Perhaps Martha Stewart should have held onto that ImClone stock a little longer. Not only would she have avoided jail time, but she might have earned a little more bang for her buck. Bristol-Myers Squibb’s $4.5 billion bid to acquire the 83% of ImClone it doesn’t already own values the company’s shares at $60 a pop (ironically, the same price that triggered Martha’s stock ditch in 2001). But speculation over the deal has already raised the stock’s price tag above that bar and ImClone has hinted that it may seek a higher offer.

BMS’s unsolicited takeover attempt marks the second large biotech takeover attempt by a big-name pharmaceutical firm this summer (the first was Roche’s bid for Genentech) and is part of the larger and seemingly intensifying trend of the pharma industry’s shift towards biopharmaceuticals. (It’s a sign of the times, but also of dwindling revenues from traditional drugs.)

What is BMS hoping to gain through the purchase? While ImClone only has one commercial product (cancer treatment Erbitux, which is approved to treat colorectal, head, and neck cancers), that single product brings in over $1 billion in annual revenue. ImClone also has a pipeline of similar antibody-based cancer drugs, and it is pursuing additional indications for Erbitux. If the company’s development candidates make it to market ImClone will also hold a corner on treatments for lung, pancreatic, breast, prostate, and ovarian cancers.
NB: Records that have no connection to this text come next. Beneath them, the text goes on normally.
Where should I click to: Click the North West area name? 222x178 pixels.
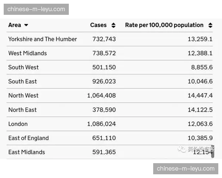point(23,95)
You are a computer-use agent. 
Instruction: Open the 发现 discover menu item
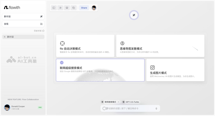[x=23, y=24]
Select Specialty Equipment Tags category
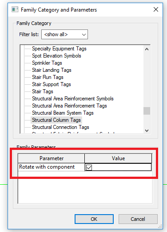Viewport: 167px width, 232px height. (59, 49)
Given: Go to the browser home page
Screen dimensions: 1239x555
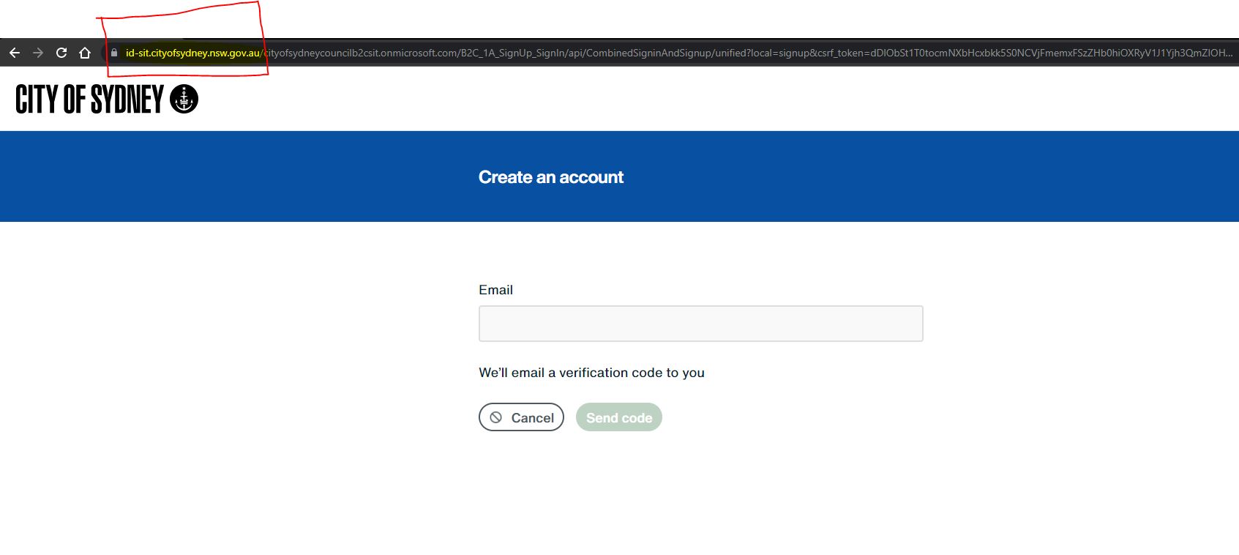Looking at the screenshot, I should click(x=85, y=53).
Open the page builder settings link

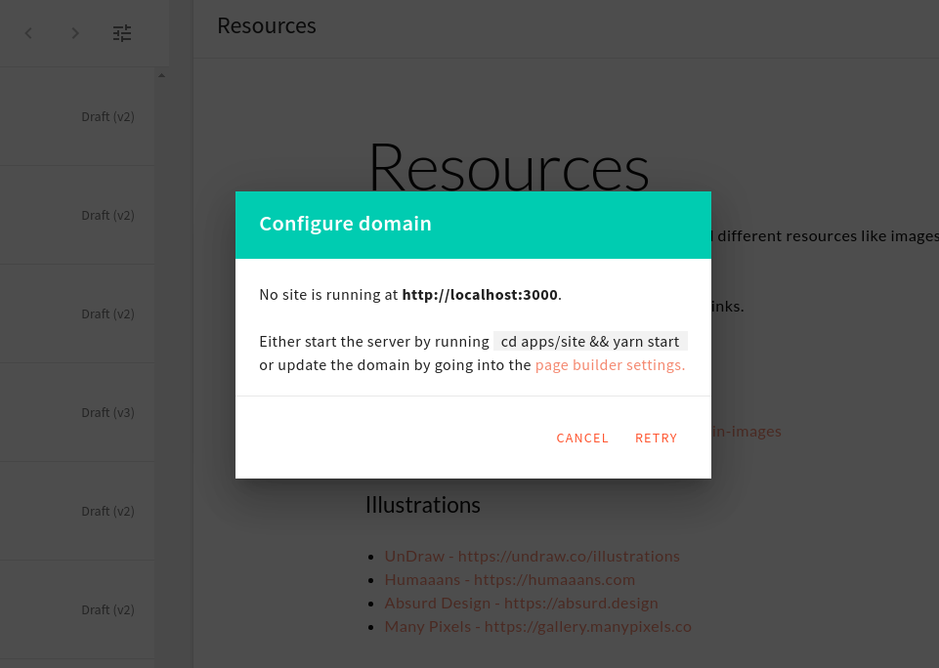(x=610, y=365)
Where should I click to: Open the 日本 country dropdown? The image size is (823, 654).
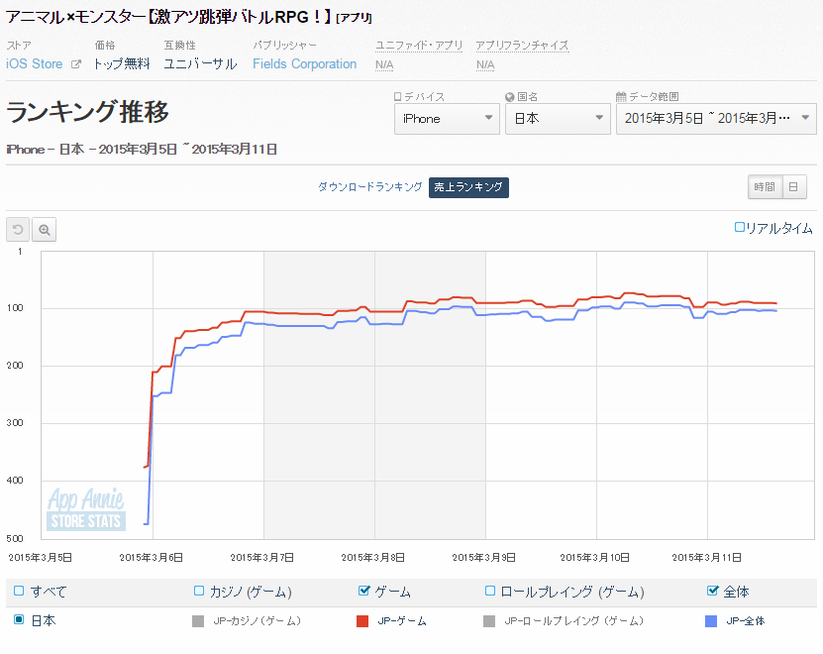[557, 119]
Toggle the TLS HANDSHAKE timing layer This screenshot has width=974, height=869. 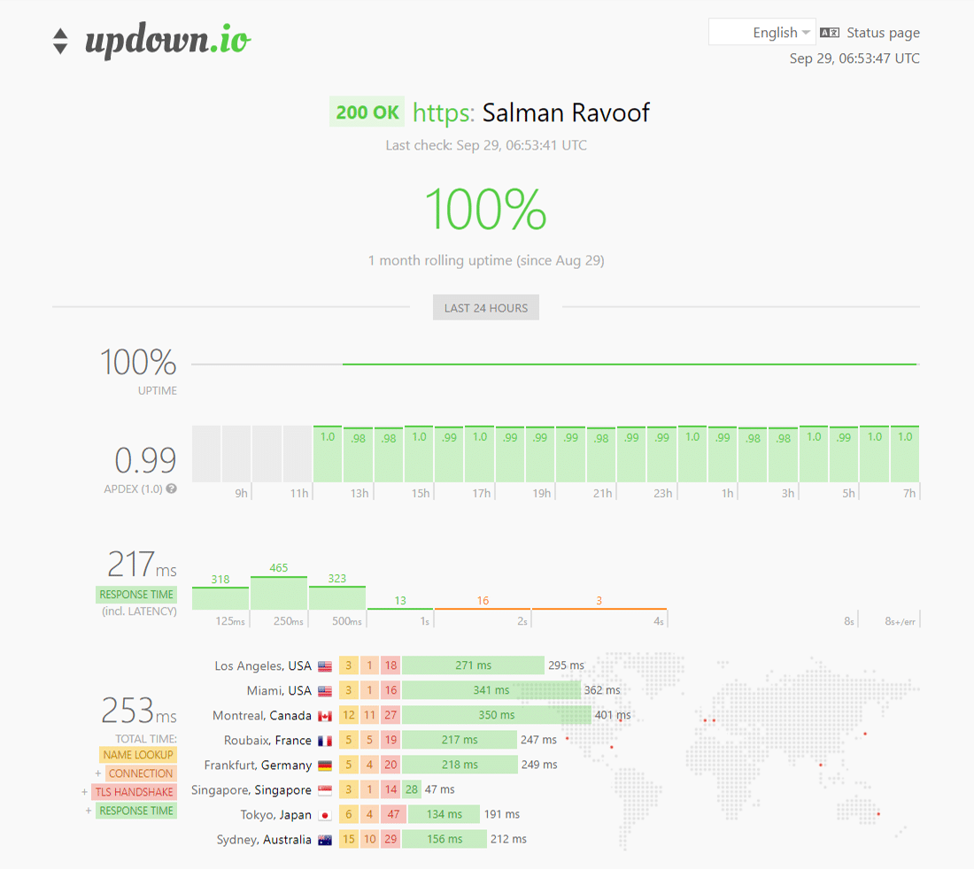point(134,791)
So despite a history laden with patent disputes, management shake-ups, and stock-trading scandals, ImClone represents an opportunity for growth to the struggling BMS. Whether ImClone accepts the offer is another question. The biotech indicates that it may decide on another course to maximize shareholder value, such as the separation of its Erbitux and development operations into two companies. The deal’s success will also largely depend on the opinion of ImClone chairman Carl Icahn, the formidable investor who has already voiced his doubts on the BMS offer.

The world of monoclonal antibodies and genetic testing may seem far removed from the realm of mortgage-backed securities and the other bogeymen of the current credit crisis, but the biotech industry is still feeling the fear. Despite an increasing number of profitable biotech companies, like Genentech and Applied Biosystems, the industry is still dominated by unprofitable start-ups that rely heavily on venture funding and capital from the public markets. And the economic environment being what it is, companies are having a hard time going public or getting attractive acquisition offers from larger life sciences companies.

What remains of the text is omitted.